SM Station is a digital music project by South Korean record label SM Entertainment. It undertook to release one digital single every Friday starting from February 3, 2016. The project's first season ended on February 3, 2017, with 52 songs. Its second season began on March 31, 2017, and concluded on April 6, 2018, with a total of 57 songs.

History
SM Station's purpose was to showcase SM Entertainment's artists and producers, while also including collaborations with artists outside of the label. The project began on February 3, 2016, with the release of its first single "Rain" by Taeyeon. The song proved successful, topping the South Korean Gaon Digital Chart and winning first place on the weekly music show Inkigayo. Subsequent singles that entered top 10 on the Gaon Digital Chart include "Spring Love" by Wendy and Eric Nam, "The Day" by Baekhyun and K.Will, "No Matter What" by BoA and Beenzino, "Dancing King" by Exo and Yoo Jae-suk, "Always in My Heart" by Joy and Seulong, and "Sweet Dream" by Kim Hee-chul and Min Kyung-hoon. "Rain" and "Spring Love" received various nominations at year-end music awards, among which "Rain" won a Digital Bonsang at the 31st Golden Disk Awards and "Sweet Dream" won a Best Rock Song at the MelOn Music Awards. The first season ended on February 3, 2017, with the 52nd single "Curtain" by Suho.

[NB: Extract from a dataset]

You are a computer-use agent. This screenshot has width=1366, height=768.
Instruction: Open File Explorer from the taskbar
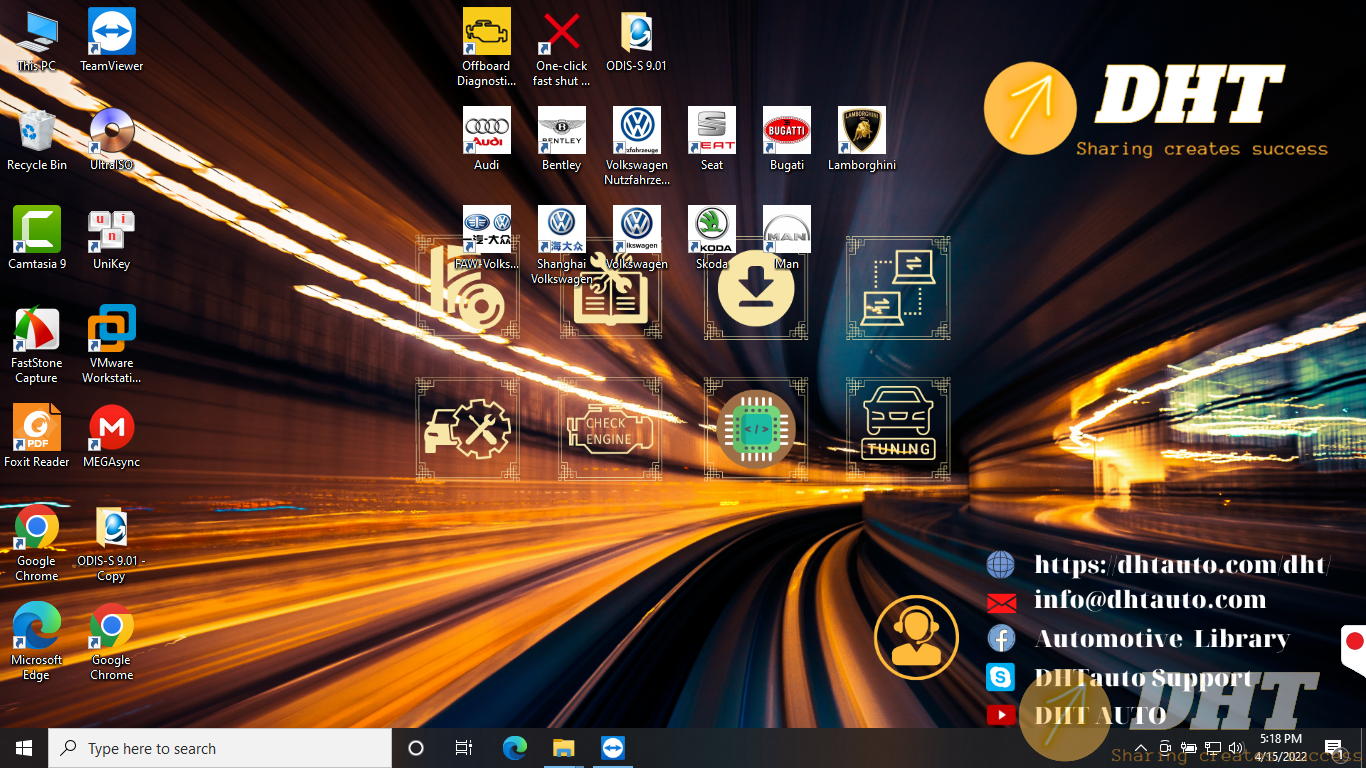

Station's second season was to feature collaborations with foreign musicians, besides past projects. It began on March 31, 2017, with the first single "Would U" by Red Velvet. On April 6, 2017, SM Entertainment released a compilation album titled SM Station Season 1 which contains the first season's 52 singles and five bonus tracks. The second season concluded on April 6, 2018, with "New Heroes" by NCT member Ten.

In August 2018, SM Entertainment announced a special season titled Station X 0 (Station Young), in collaboration with SK telecom's 0 (Young) mobile brand. According to the label, Station X 0 is a cultural project for the young generation. The season ended on October 19, 2018, with "Written in the Stars" by Wendy and John Legend. A project girl group, Station Young, consisting of Red Velvet's Seulgi, (G)I-dle's Soyeon, GFriend's SinB and soloist Chungha was formed for the single "Wow Thing" for the album.

A third season was announced in November 2018. The first single would be released by Lucas and Jonah Nilsson of Swedish band Dirty Loops. The season ended with "Long Flight" by Taeyong, released on July 18, 2019.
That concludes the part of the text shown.